Which is the right thing to use depends on the ultimate application of the classifier. For example, your classifier may estimate probability of blowouts really well, but be substandard on close outcomes.
Usually, the true metric that you're trying to optimize is "dollars made". That's often hard to represent mathematically but starting from that is your best shot to coming up with an appropriate and computationally tractable metric.
In a way it depends on the decision function you are using.
In the case of a binary classification task (predicting whether an event occurred or not [ex: win]), a simple implementation is to predict 1 if the probability is greater than 50%, 0 otherwise.
If you have a multiclass problem (predicting which one of K events occurred [ex: win/draw/lose]), you can predict the class with the highest probability.
And the way to evaluate your heuristic is to compute the prediction error by comparing the actual class of each input with the prediction of your heuristic for that instance.
Note that you would usually divide your data into train/test parts to get better (unbiased) estimates of the performance.
Other tools for evaluation exist such as ROC curves, which is a way to depict the performance with regard to true/false postitives.
As you stated, if you predict that an event has a 20% of happening - and 80% not to happen - observing a single isolated event would not tell you how good or poor your estimator was.
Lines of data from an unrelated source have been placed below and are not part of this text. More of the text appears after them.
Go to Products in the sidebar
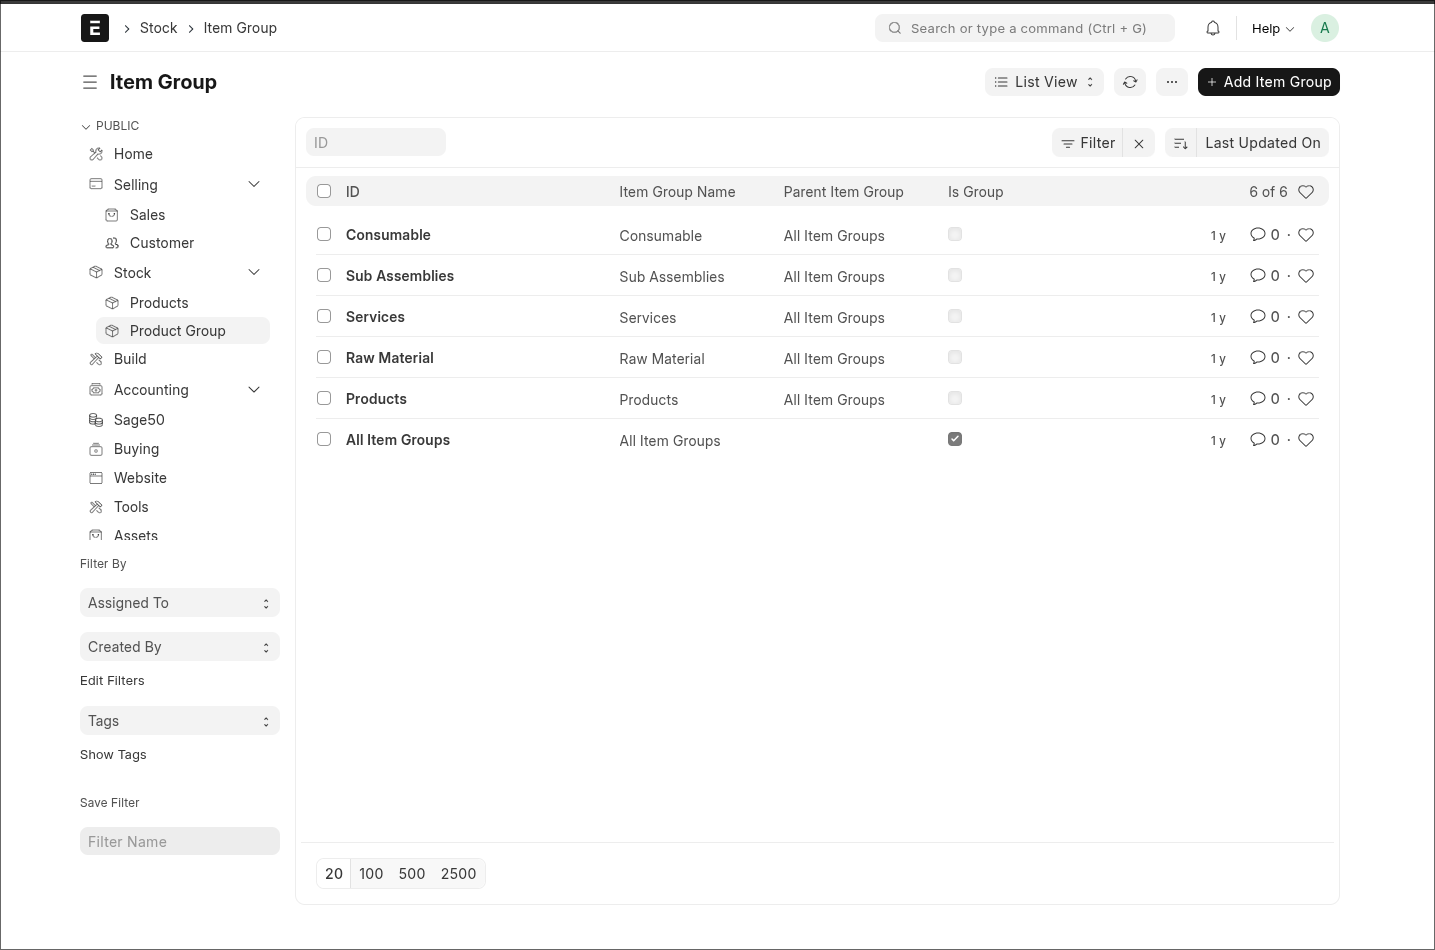 (x=159, y=303)
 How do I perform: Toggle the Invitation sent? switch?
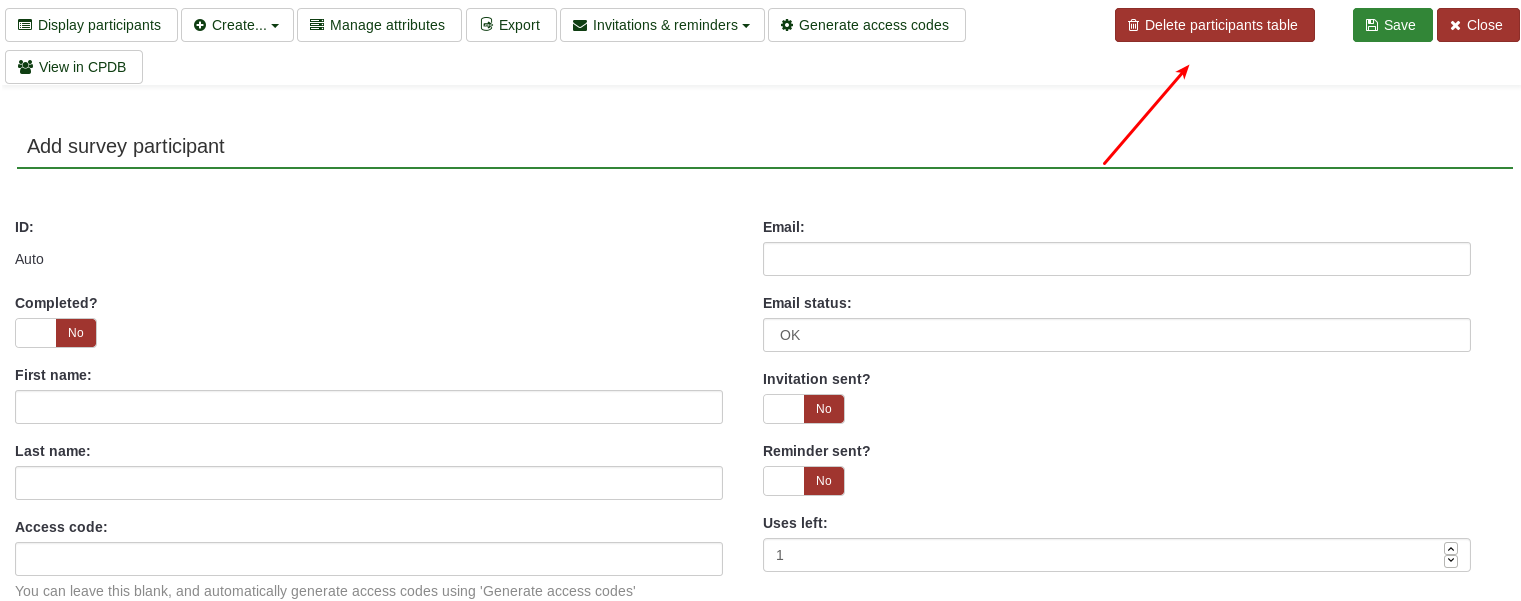(x=804, y=409)
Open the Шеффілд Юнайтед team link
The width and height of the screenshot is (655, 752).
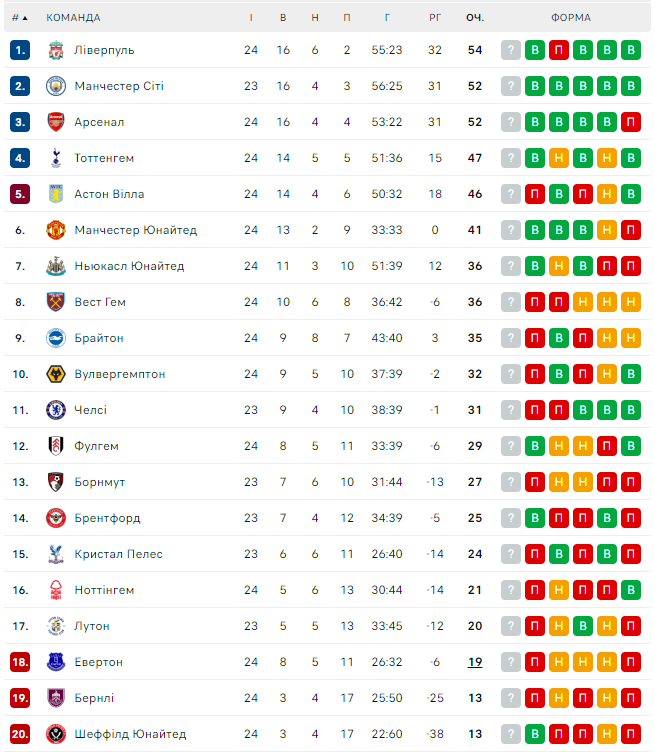[x=130, y=734]
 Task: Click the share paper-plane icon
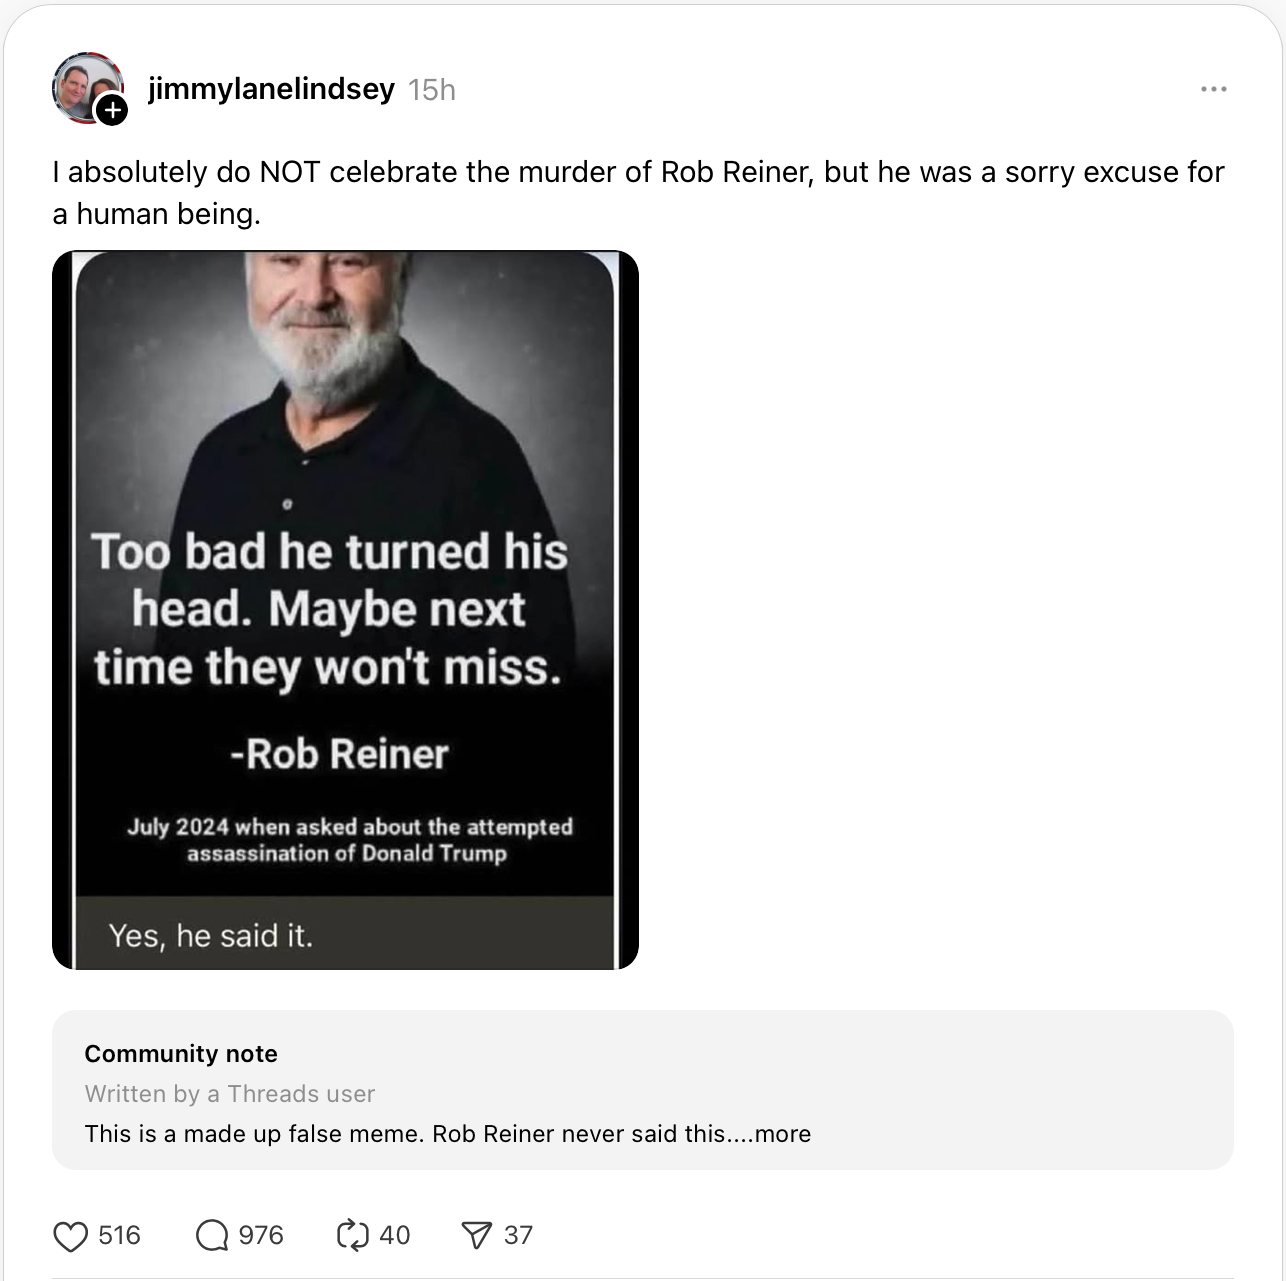[477, 1236]
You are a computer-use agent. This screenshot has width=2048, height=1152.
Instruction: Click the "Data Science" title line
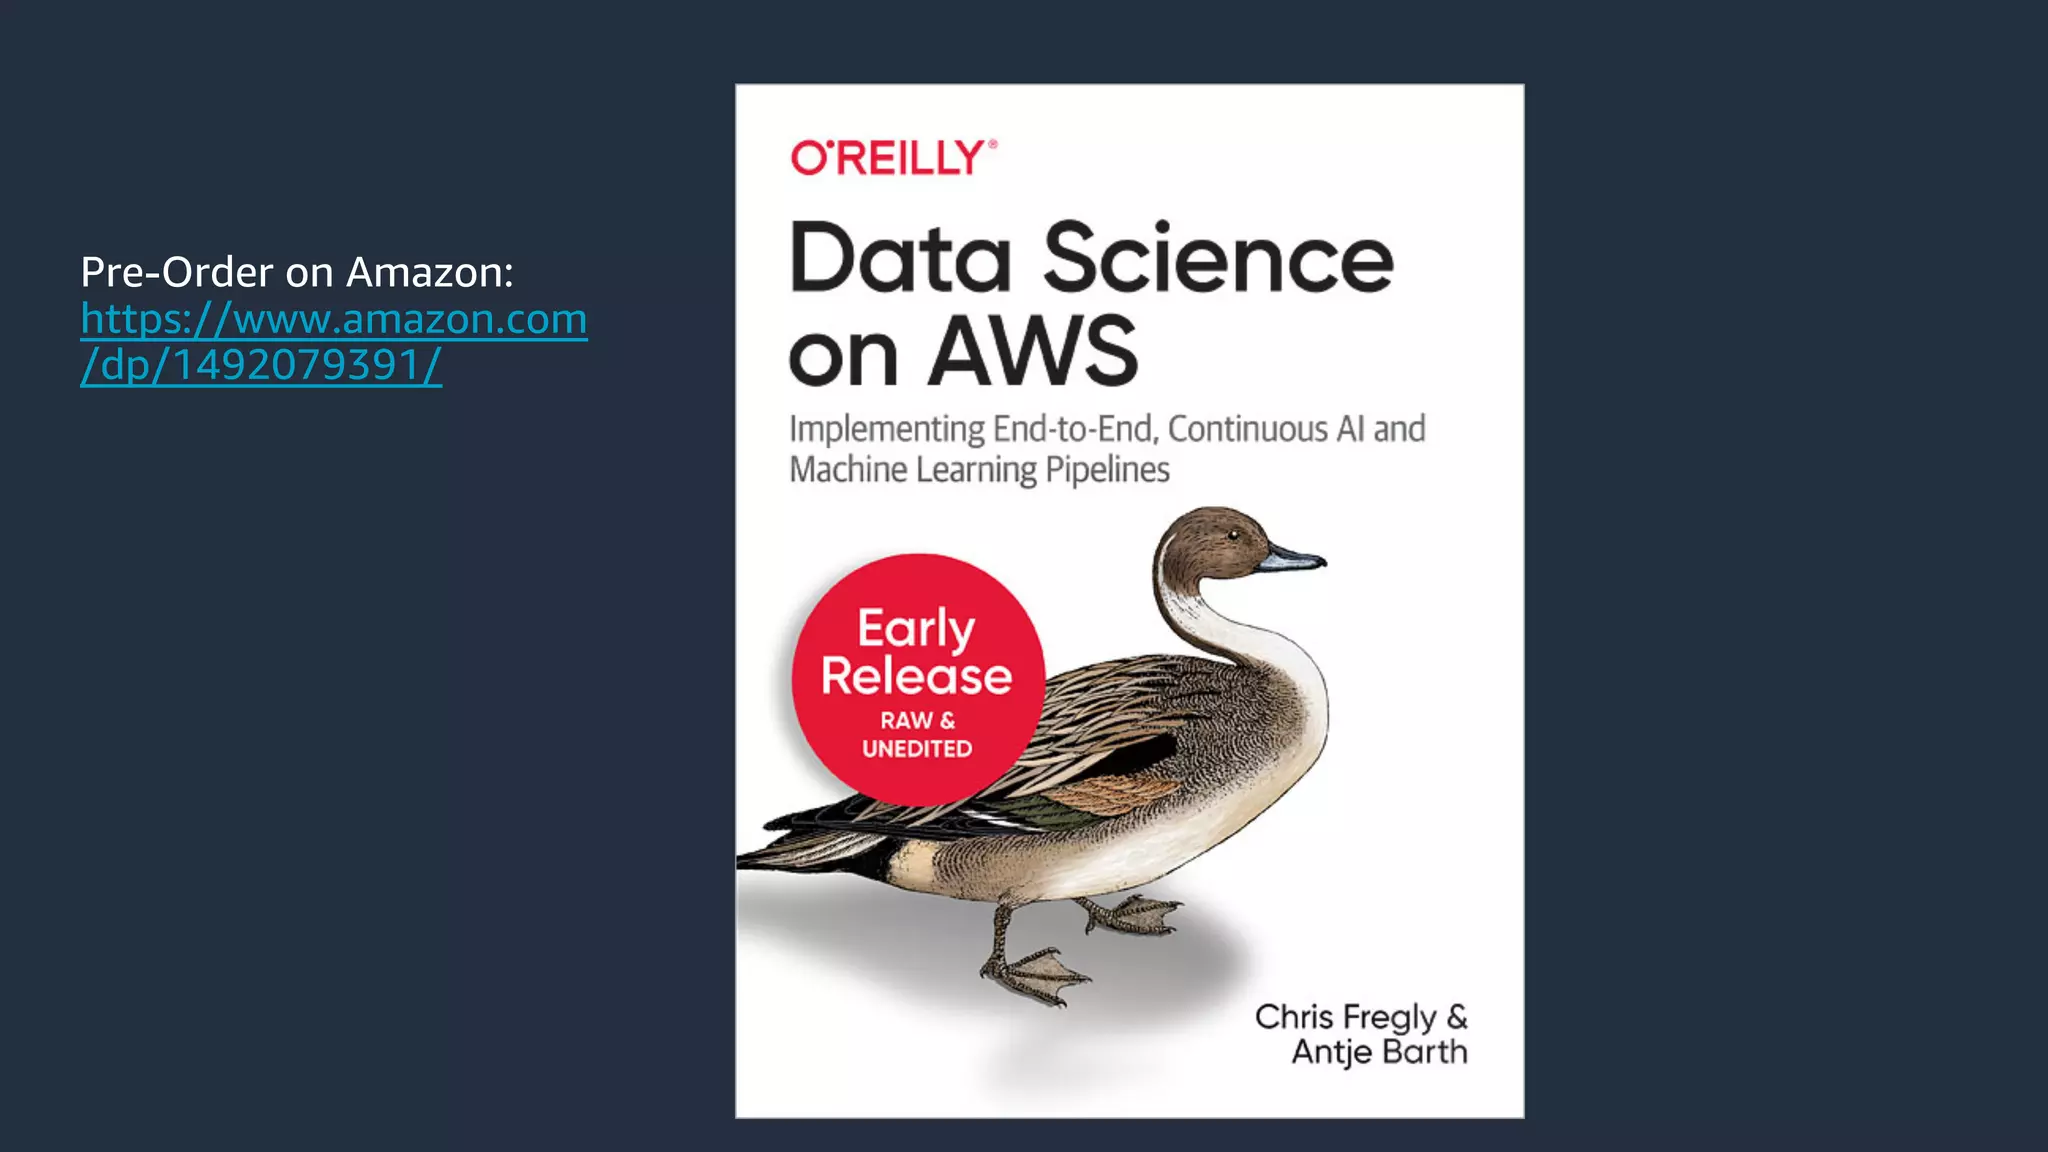(1090, 259)
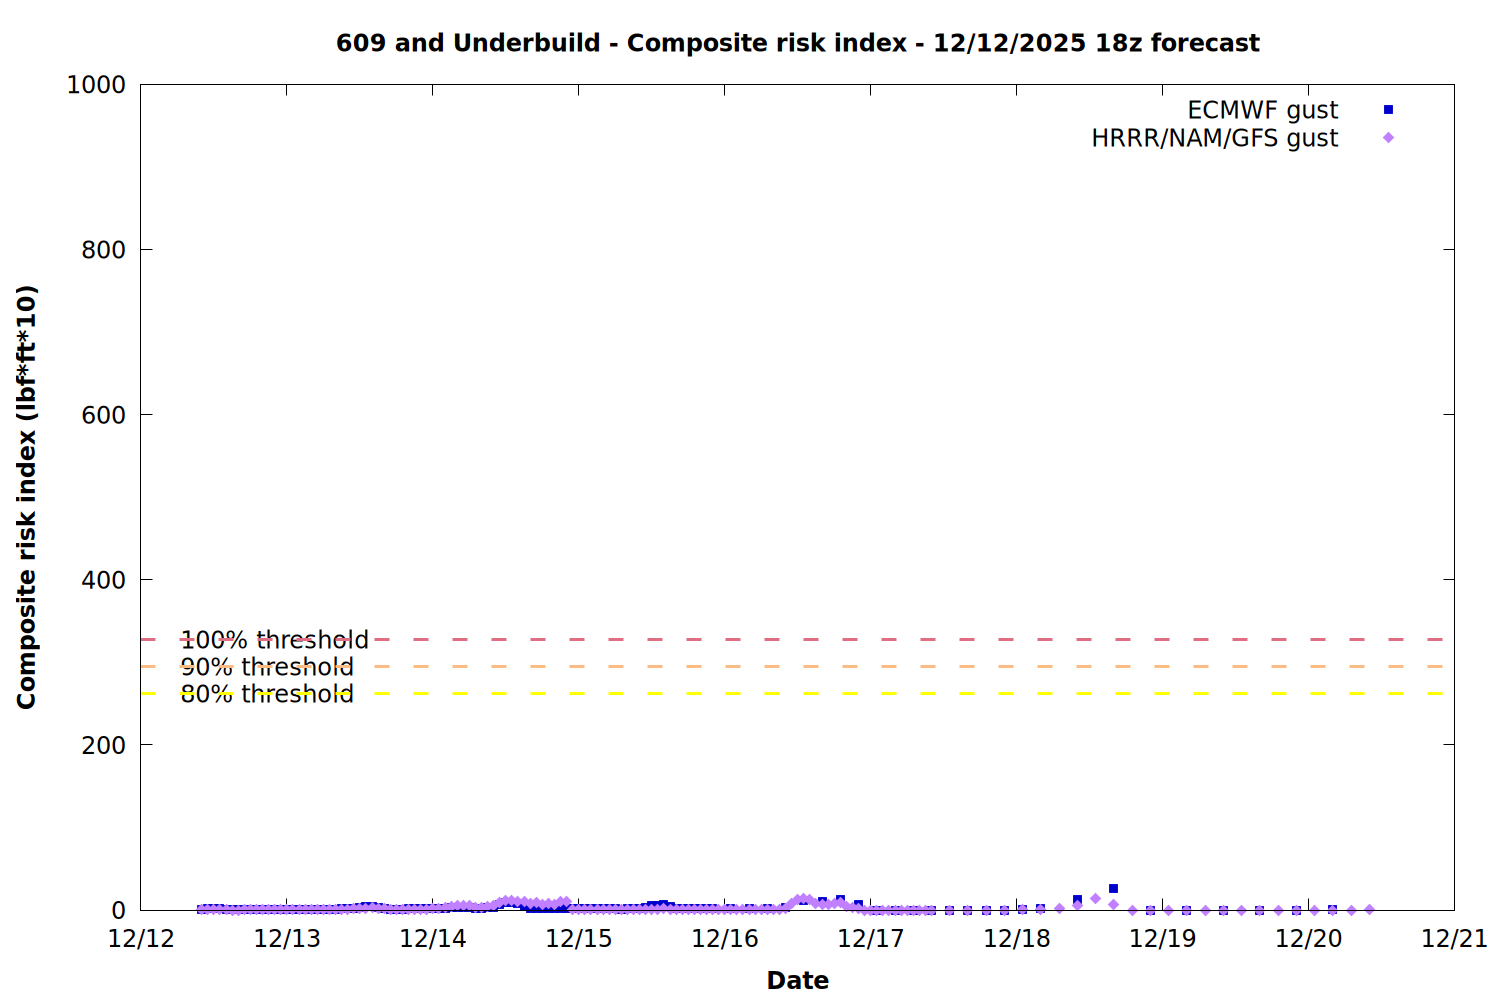Click the 12/12 x-axis tick label
This screenshot has width=1500, height=1000.
click(141, 939)
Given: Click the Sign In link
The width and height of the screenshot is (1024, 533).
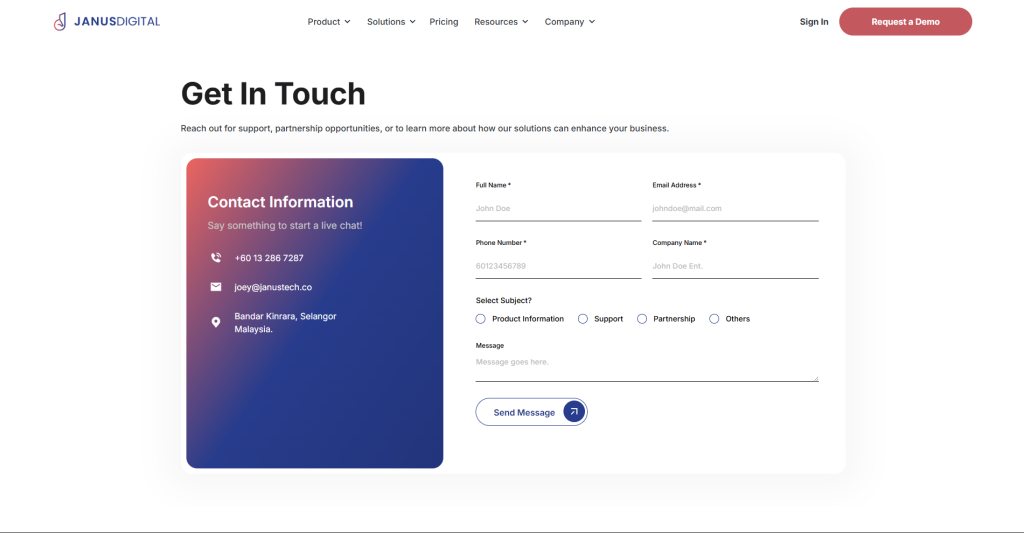Looking at the screenshot, I should click(814, 22).
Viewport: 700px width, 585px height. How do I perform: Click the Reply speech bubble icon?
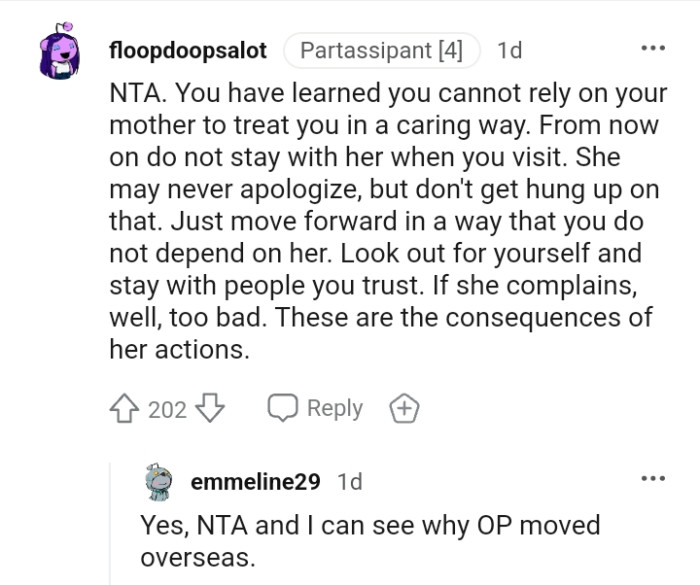(x=283, y=408)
However, if you had a large sample of events for which you predicted 20% success, but observe that over that sample, 30% succeeded, you could begin to suspect that your estimator is off.
One approach would be to group your events by predicted probability of occurrence, and observe the actual frequency by group, and measure the difference. For instance, depending on how much data you have, group all events where you predict 20% to 25% occurrence, and compute the actual frequency of occurrence by group - and measure the difference for each group. This should give you a good idea of whether your estimator is biased, and possibly for which ranges it's off.